Today’s Realities Do Not Fit Yesterday’s Rules

by Jay Deragon on 04/15/2013

new-rulesThe rules I am referring to are the ones that shape the mental models about business.   Most of today’s current views have been shaped by the previous rules embedded by past experiences, patterns of once productive thinking, conventional wisdom, best practices and dominant logic.

Today many leaders are hanging onto rules (mental models that are no longer relevant) and trying to force the market to obey those rules. Think about J.C. Penny and how Ron Johnson thought that the solution to reinvigorate an old business model was to roll out a new pricing strategy. His solution was not even close to being relevant to the market J.C. Penny had been or was trying to serve even if they knew what that market was anymore.

J.C. Penny represents a struggling breed of broken retail business models riddled with excessive cost, out of touch engagement strategies bound by old real estate contracts that suck shareholders equity and cash flow out the back door. With a hyper competitive marketplace and unlimited choices for buyers, margins are thin and “the building” is not the engagement factor in the digital era.  Today the rules have changed but many business leaders are following yesterday’s rules.

Today’s Realities Are Not an Extensions of Yesterday’s Rules

Companies, and leaders, get stuck in a rut. The rut is a pattern of behavior and thinking that holds them hostage when faced with a changing environment. So what do they usually do? What they’ve always done because rather than seeking help to think outside their comfort zone, to put aside their egos, to lead rather than control they throw old ideas up against the wall and hope one of them will stick. The problem is none of the ideas are relevant to the realities of today’s market dynamics.

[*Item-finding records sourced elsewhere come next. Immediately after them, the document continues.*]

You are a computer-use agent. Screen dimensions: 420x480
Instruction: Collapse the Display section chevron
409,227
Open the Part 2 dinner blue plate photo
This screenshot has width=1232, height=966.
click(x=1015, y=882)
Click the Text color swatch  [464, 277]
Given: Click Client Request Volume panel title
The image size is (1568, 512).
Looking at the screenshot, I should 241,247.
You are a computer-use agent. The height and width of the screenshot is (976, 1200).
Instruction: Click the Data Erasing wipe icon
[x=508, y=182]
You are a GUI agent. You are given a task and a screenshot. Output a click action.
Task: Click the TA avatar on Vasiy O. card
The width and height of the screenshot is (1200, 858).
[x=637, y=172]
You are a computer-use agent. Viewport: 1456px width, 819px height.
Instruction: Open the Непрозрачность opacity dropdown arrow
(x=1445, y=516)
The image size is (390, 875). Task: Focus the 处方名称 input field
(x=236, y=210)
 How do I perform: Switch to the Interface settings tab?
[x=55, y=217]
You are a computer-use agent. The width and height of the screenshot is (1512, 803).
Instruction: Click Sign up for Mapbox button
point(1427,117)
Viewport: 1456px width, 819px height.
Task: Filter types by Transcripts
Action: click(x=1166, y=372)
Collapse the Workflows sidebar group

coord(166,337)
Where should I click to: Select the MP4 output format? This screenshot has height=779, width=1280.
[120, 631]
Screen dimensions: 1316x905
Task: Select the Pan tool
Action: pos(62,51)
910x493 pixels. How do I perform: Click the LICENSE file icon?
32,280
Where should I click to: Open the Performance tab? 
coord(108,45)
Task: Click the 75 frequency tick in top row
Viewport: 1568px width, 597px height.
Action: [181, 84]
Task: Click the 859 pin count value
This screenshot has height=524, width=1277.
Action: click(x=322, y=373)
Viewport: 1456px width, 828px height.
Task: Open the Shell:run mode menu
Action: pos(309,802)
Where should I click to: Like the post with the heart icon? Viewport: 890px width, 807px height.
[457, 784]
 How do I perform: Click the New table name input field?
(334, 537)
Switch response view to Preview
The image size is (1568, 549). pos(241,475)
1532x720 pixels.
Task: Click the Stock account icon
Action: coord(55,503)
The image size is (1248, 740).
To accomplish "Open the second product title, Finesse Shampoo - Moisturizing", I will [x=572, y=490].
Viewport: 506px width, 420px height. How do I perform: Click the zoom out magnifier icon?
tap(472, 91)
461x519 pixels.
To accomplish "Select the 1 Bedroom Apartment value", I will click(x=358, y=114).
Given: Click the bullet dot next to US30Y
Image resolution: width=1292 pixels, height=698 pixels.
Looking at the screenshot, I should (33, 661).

The realities are the rules have changed and the markets are playing by a set of new rules different than the rules of the 20th Century business models. Employees and buyers believe in different rules and they have the rule book, you don’t.  The way they keep score is much different than the way you keep score. Their score is based on value creation which is a constant rather than a static process.

Yesterday’s rules cannot create tomorrow’s value. That is why today’s realities never fit yesterday’s rules. To stay relevant you have to create new rules or at least follow how the market “rules”.

{ 1 comment }

Christopher S. Rollyson April 16, 2013 at 12:26 am

@Jay, great point that needs to be made frequently. I think of it in terms of evolution. Learning/following rules is adaptive in the middle of long cycles, but as you infer, we’re coming out of one. We’re just emerging from the Industrial Economy, which created value with scale and efficiency. It was relevant when demand for products was huge. That’s no longer true, so it has receded, and now innovation and creativity, driven by sociality, produce value. To Industrial Economy rules, the latter feel uncomfortable and inefficient (because they are interruptive, which is antimatter for efficiency-driven folks). Only by transforming thinking as you suggest will firms and people be able to thrive and catch this wave.